Siward entrenched his position in northern England by marrying Ælfflæd, the daughter of Ealdred, Earl of Bamburgh. After killing Ealdred's successor Eadulf in 1041, Siward gained control of all Northumbria. He supported Cnut's successors Harthacnut and Edward with vital military aid and counsel, and probably gained control of the middle shires of Northampton and Huntingdon by the 1050s. There is some evidence that he spread Northumbrian control into Cumberland. In the early 1050s, Siward turned against the Scottish king Mac Bethad mac Findlaích ("Macbeth"). Despite the death of his son Osbjorn, Siward defeated Mac Bethad in battle in 1054. More than half a millennium later the adventure in Scotland earned him a place in William Shakespeare's Macbeth. Siward died in 1055, leaving one son, Waltheof, who would eventually succeed to Northumbria. St Olave's church in York and nearby Heslington Hill are associated with Siward.
Source material on Siward's life and career is scarce.

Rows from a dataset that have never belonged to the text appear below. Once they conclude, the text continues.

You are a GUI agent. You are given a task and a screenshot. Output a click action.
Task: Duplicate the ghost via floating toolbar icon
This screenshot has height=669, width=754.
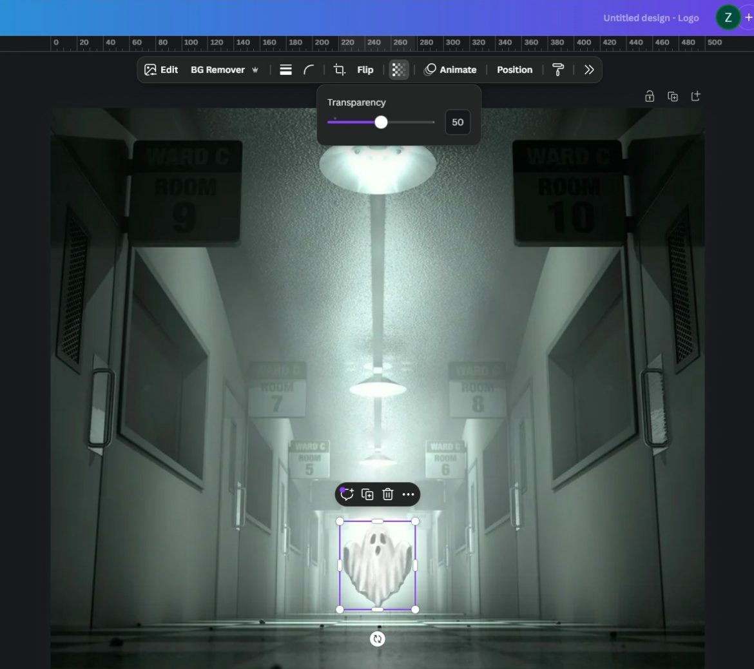click(367, 494)
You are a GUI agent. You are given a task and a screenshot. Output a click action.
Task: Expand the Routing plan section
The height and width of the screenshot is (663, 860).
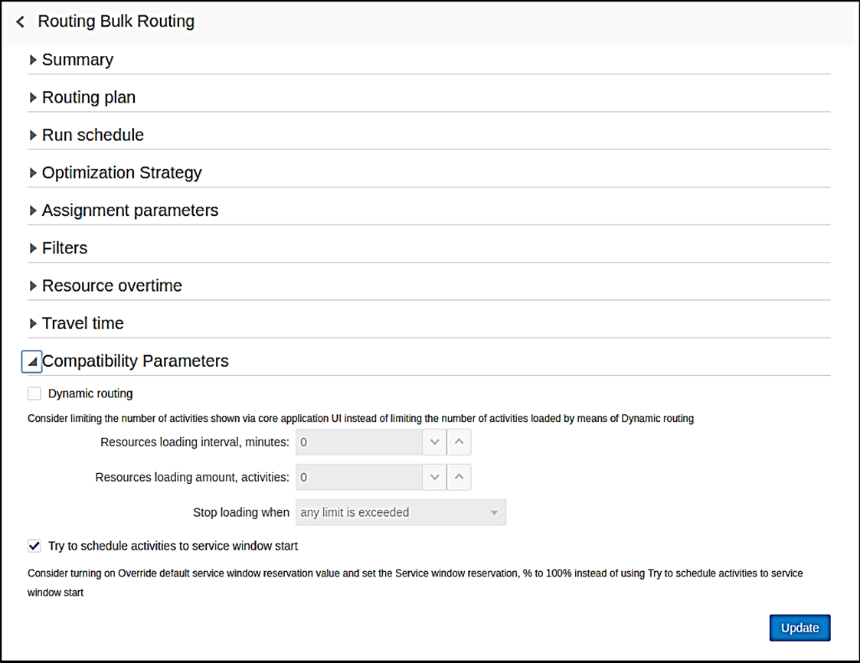coord(33,97)
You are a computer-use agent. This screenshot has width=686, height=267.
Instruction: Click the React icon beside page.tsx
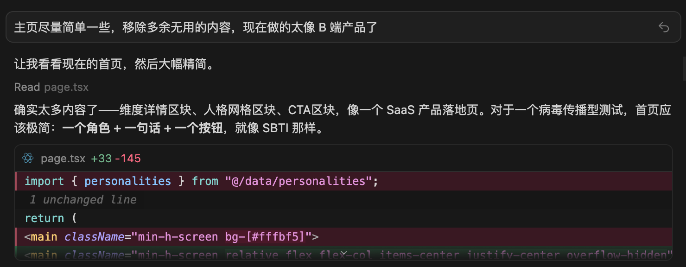tap(28, 159)
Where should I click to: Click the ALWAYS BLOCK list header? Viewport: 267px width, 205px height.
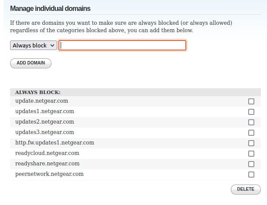coord(38,92)
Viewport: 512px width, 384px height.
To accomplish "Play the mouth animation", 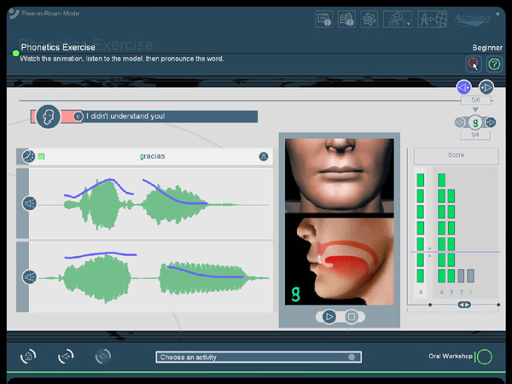I will tap(329, 317).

No contemporary or near-contemporary biography has survived, and narratives from around the time of his life such as the Encomium Emmae and the Vita Ædwardi Regis scarcely mention him; historians depend on a few entries in the Anglo-Saxon Chronicle and comparable Irish sources. Later Anglo-Norman histories may or may not be reliable, but useful ones include the Chronicle of John of Worcester (compiled between 1124 and 1140),[4] William of Malmesbury (writing between c. 1125 and 1142),[5] Henry of Huntingdon (writing between c. 1133 and 1154),[6] and Orderic Vitalis (writing between c. 1114 and 1141).[7] Other sources[8] include the material attributed to Symeon of Durham (compiled and written as extant between the late 11th century and the first half of the 12th century).[9] Legendary material, such as that in hagiography or later medieval sources such as John of Fordun or Andrew of Wyntoun, is not generally regarded as useful beyond its limited potential for cleanly preserving earlier source material.[10]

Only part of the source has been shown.